# Βιομηχανικά συνδικάτα στις ΗΠΑ, αμερικανικό και γερμανικό μοντέλο



## Costas (Feb 15, 2014)

*Volkswagen Vote is Defeat for Labor in South*
By STEVEN GREENHOUSEFEB. 14, 2014
(ΝΥΤ)
CHATTANOOGA, Tenn. — In a defeat for organized labor in the South, employees at the Volkswagen plant here voted 712 to 626 against joining the United Automobile Workers.

The loss is an especially stinging blow for U.A.W. because Volkswagen did not even oppose the unionization drive. The union’s defeat — in what was one of the most closely watched unionization votes in decades — is expected to slow, perhaps stymie, the union’s long-term plans to organize other auto plants in the South.

A retired local judge, Samuel H. Payne, announced the vote results inside VW’s sprawling plant after officials from the National Labor Relations Board had counted the ballots. In the hours before the votes were tallied, after three days of voting at the assembly plant, both sides were predicting victory.

The vote this week came in a region that is traditionally anti-union, and as a result many said the U.A.W. faced an uphill battle. The union saw the campaign as a vital first step toward expanding in the South, while Republicans and many companies in Tennessee feared that a U.A.W. triumph would hurt the state’s welcoming image for business.

Frank Fischer, chief executive and chairman of Volkswagen Chattanooga, left, and Gary Casteel, a regional director for the United Auto Workers, spoke to the press after the announcement of the vote. Erik Schelzig/Associated Press

Standing outside the Volkswagen plant, Mike Jarvis, a three-year employee who works on the finishing line, said the majority had voted against U.A.W. because they were persuaded the union had hurt Detroit’s automakers.

“Look at what happened to the auto manufacturers in Detroit and how they struggled. They all shared one huge factor: the U.A.W.,” said Mr. Jarvis, who added that he had had bad experiences with other labor unions. “If you look at how the U.A.W’s membership has plunged, that shows they’re doing a lot wrong.”
○ ○ ○ ○ ○ ○ ○
* [EXERCISES]:
- 1) Summarize the Volkswagen article in two sentences.
- 2) Rewrite the Volkswagen article from "The loss is" up to and including "in the South.", changing "stinging" to "painful".
Answer using only the Volkswagen article.

* [Word and element location data]:
○ ○ ○ ○ ○ ○ ○
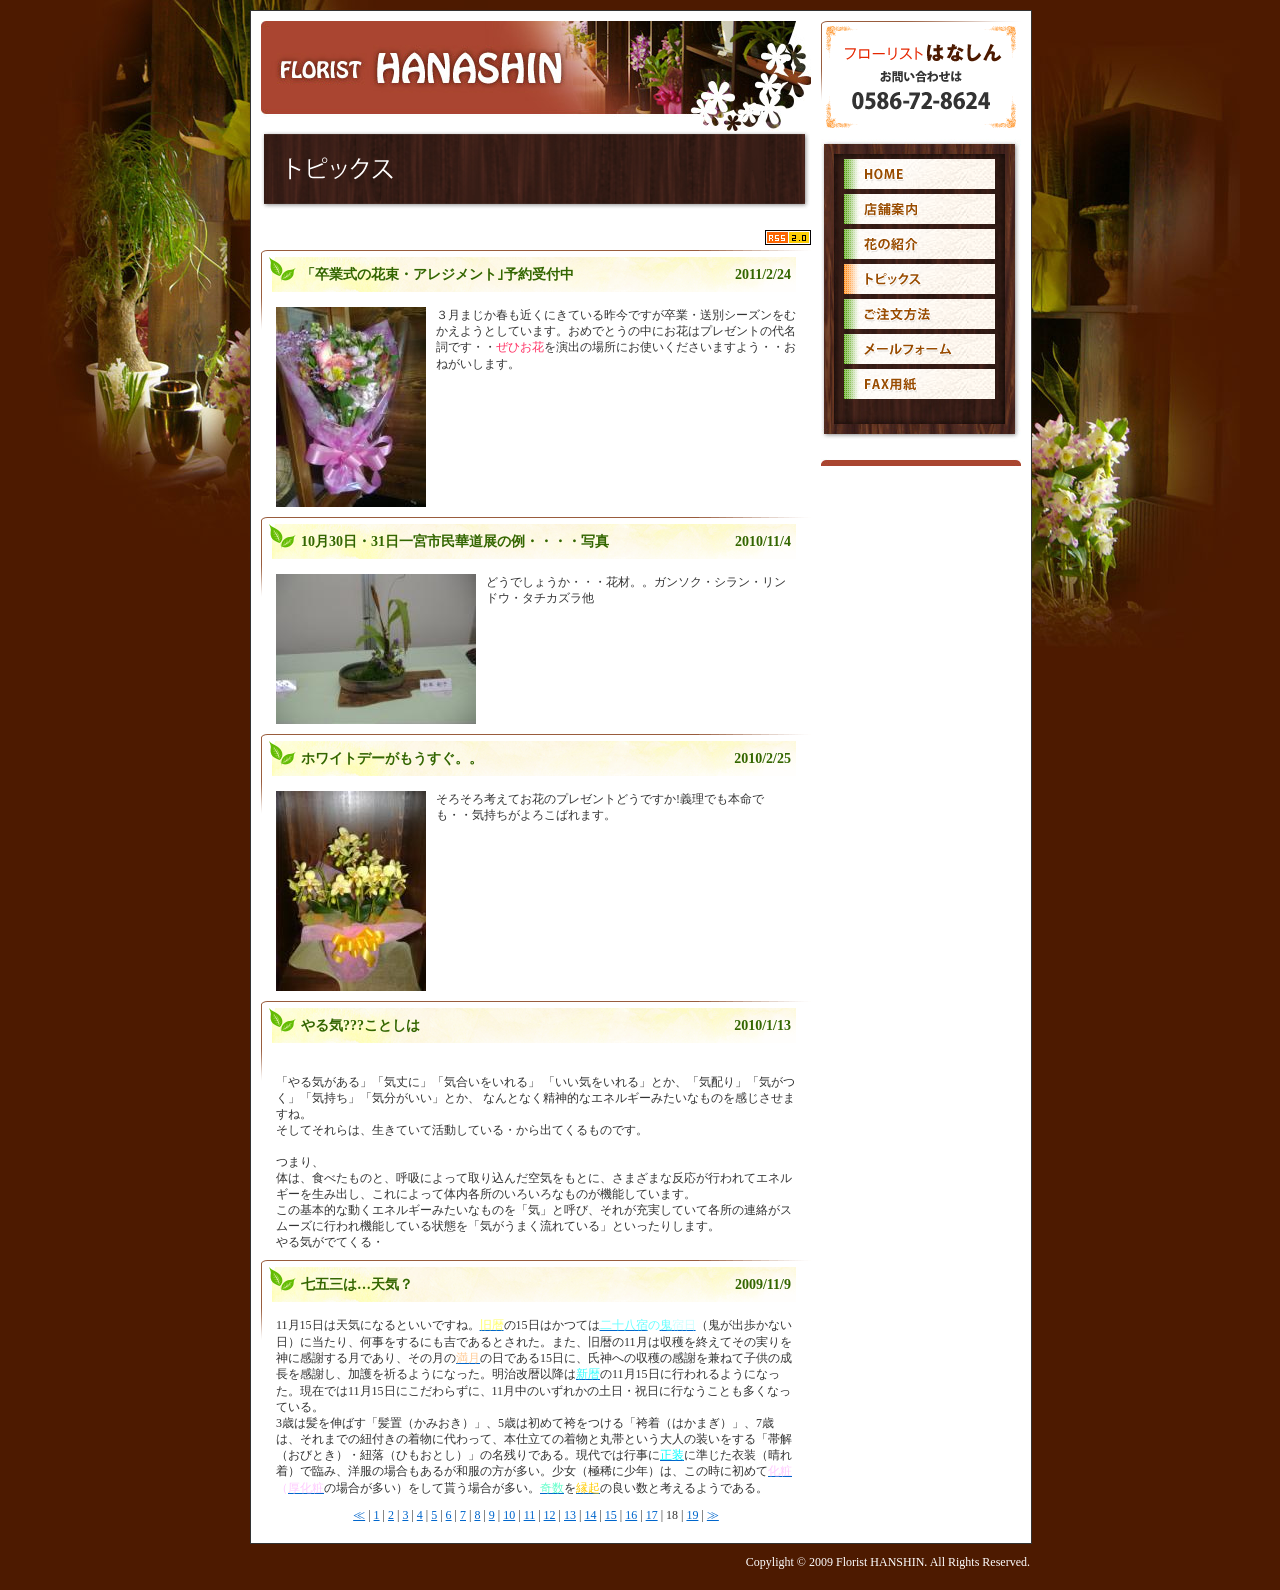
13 (570, 1515)
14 (590, 1515)
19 (692, 1515)
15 (611, 1515)
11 (530, 1515)
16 (631, 1515)
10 (509, 1515)
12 (550, 1515)
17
○ ○ ○ ○ ○ ○ ○
* [LIST OF SOLUTIONS]:
- 1) Employees at the Volkswagen plant in Chattanooga, Tennessee, voted 712 to 626 against joining the United Automobile Workers, a loss that stung all the more because Volkswagen did not even oppose the unionization drive. The defeat, in a traditionally anti-union region, is expected to slow the union's plans to organize other auto plants in the South, and one worker said the majority voted against the union because they believed it had hurt Detroit's automakers.

- 2)
The loss is an especially painful blow for U.A.W. because Volkswagen did not even oppose the unionization drive. The union’s defeat — in what was one of the most closely watched unionization votes in decades — is expected to slow, perhaps stymie, the union’s long-term plans to organize other auto plants in the South.